To do> Somewhere below are a line with "Women’s Ministry (400, 2422)" and a later line with "Youth Room (65, 1512)". Output exactly those lines and all lines between them.
··· Source records ···
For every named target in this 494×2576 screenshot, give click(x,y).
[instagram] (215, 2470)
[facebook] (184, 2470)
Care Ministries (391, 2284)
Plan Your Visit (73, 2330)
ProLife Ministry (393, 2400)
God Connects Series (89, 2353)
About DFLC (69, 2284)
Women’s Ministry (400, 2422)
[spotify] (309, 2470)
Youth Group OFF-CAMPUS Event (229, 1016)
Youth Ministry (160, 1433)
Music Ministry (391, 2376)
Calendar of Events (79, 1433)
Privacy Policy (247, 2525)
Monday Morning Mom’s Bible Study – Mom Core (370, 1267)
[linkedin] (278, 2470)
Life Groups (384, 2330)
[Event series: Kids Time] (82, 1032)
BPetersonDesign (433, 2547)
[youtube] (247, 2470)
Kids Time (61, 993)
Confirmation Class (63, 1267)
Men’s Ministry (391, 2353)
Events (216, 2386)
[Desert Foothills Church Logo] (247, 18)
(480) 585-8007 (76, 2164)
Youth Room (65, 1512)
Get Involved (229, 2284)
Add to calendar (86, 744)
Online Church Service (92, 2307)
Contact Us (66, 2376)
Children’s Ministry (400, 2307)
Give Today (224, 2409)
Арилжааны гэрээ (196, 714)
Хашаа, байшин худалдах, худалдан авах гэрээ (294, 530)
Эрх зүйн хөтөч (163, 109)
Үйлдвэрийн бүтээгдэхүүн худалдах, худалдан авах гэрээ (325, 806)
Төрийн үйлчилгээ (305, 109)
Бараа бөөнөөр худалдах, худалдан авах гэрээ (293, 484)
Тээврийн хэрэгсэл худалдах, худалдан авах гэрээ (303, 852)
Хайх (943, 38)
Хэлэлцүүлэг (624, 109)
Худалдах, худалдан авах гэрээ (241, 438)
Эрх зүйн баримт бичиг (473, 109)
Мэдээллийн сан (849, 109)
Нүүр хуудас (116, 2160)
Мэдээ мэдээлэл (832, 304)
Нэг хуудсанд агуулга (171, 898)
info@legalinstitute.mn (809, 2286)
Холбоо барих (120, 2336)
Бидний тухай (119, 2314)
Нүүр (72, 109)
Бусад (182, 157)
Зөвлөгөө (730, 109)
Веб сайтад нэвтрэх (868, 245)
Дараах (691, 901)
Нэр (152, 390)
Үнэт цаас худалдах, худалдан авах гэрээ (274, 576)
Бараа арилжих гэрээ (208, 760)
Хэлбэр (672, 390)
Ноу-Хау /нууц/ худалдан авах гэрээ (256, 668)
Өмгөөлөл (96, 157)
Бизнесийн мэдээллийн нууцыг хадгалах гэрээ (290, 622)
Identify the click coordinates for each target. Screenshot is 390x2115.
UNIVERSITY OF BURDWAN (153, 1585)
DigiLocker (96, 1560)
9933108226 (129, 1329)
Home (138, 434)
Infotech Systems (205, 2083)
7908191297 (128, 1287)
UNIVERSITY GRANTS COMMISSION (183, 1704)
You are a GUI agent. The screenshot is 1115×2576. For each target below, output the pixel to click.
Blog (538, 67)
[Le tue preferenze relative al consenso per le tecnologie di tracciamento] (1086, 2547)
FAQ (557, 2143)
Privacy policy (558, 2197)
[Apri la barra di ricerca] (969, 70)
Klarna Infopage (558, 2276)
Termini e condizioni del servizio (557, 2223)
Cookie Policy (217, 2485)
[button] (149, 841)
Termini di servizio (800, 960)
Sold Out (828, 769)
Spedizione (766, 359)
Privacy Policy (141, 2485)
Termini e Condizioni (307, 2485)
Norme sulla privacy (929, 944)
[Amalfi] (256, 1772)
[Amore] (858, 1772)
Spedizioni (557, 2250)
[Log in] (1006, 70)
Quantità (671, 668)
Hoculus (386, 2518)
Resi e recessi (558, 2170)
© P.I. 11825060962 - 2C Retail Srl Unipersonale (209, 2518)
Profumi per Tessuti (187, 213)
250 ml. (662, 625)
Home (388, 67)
···
Response to the exercise>
Women’s Ministry (400, 2422)
[spotify] (309, 2470)
Youth Group OFF-CAMPUS Event (229, 1016)
Youth Ministry (160, 1433)
Music Ministry (391, 2376)
Calendar of Events (79, 1433)
Privacy Policy (247, 2525)
Monday Morning Mom’s Bible Study – Mom Core (370, 1267)
[linkedin] (278, 2470)
Life Groups (384, 2330)
[Event series: Kids Time] (82, 1032)
BPetersonDesign (433, 2547)
[youtube] (247, 2470)
Kids Time (61, 993)
Confirmation Class (63, 1267)
Men’s Ministry (391, 2353)
Events (216, 2386)
[Desert Foothills Church Logo] (247, 18)
(480) 585-8007 (76, 2164)
Youth Room (65, 1512)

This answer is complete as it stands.